What is needed: With both ends included, transcribe exactly the records below from their first line to the line that contains "Screen dimensions: 516x718".

● ● ● ●

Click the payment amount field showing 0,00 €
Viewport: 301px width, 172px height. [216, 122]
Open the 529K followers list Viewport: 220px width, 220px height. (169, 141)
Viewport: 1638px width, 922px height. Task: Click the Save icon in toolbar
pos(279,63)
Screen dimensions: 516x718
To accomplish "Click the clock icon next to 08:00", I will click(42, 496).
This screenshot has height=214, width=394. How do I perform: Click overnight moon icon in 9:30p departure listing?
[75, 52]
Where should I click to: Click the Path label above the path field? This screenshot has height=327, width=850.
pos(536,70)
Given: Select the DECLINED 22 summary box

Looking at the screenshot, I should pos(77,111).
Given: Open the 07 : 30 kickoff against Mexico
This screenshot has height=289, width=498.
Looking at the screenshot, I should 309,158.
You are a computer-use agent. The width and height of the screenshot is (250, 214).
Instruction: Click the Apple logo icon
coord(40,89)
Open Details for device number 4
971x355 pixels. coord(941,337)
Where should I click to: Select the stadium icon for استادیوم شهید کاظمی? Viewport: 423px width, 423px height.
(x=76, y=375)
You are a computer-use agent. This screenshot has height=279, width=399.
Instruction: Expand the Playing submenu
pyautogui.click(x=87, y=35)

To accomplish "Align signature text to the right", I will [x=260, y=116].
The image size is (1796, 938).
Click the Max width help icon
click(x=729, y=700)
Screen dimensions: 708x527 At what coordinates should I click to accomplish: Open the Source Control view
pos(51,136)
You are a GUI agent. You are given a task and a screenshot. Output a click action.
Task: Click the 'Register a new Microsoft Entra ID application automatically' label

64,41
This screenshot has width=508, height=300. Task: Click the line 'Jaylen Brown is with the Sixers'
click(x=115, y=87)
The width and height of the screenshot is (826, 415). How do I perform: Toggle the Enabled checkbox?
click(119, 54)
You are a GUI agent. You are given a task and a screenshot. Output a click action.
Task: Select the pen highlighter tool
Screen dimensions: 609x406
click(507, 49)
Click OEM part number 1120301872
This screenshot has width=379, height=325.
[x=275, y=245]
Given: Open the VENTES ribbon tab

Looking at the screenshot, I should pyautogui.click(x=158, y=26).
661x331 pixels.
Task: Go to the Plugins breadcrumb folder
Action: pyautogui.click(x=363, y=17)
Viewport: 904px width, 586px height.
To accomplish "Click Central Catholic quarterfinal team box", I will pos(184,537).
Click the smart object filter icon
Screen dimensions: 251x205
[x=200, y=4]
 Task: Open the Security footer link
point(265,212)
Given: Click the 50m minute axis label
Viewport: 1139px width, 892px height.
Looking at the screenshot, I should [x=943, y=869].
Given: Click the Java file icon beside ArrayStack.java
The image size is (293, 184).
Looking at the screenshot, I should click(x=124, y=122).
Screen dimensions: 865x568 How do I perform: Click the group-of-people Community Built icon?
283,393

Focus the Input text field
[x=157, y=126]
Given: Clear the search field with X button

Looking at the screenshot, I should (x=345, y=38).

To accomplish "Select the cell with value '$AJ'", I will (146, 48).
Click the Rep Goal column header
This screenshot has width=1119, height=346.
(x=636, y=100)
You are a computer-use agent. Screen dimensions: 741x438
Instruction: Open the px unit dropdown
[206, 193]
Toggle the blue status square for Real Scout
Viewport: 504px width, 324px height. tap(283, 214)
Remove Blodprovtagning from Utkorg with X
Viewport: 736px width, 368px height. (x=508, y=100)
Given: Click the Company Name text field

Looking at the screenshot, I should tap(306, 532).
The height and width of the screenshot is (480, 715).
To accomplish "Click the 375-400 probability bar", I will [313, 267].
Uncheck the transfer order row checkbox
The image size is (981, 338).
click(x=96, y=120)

● ● ● ●

Completed task:
Click the payment amount field showing 0,00 €
Viewport: 301px width, 172px height. [216, 122]
Open the 529K followers list Viewport: 220px width, 220px height. (169, 141)
Viewport: 1638px width, 922px height. Task: Click the Save icon in toolbar
pos(279,63)
Screen dimensions: 516x718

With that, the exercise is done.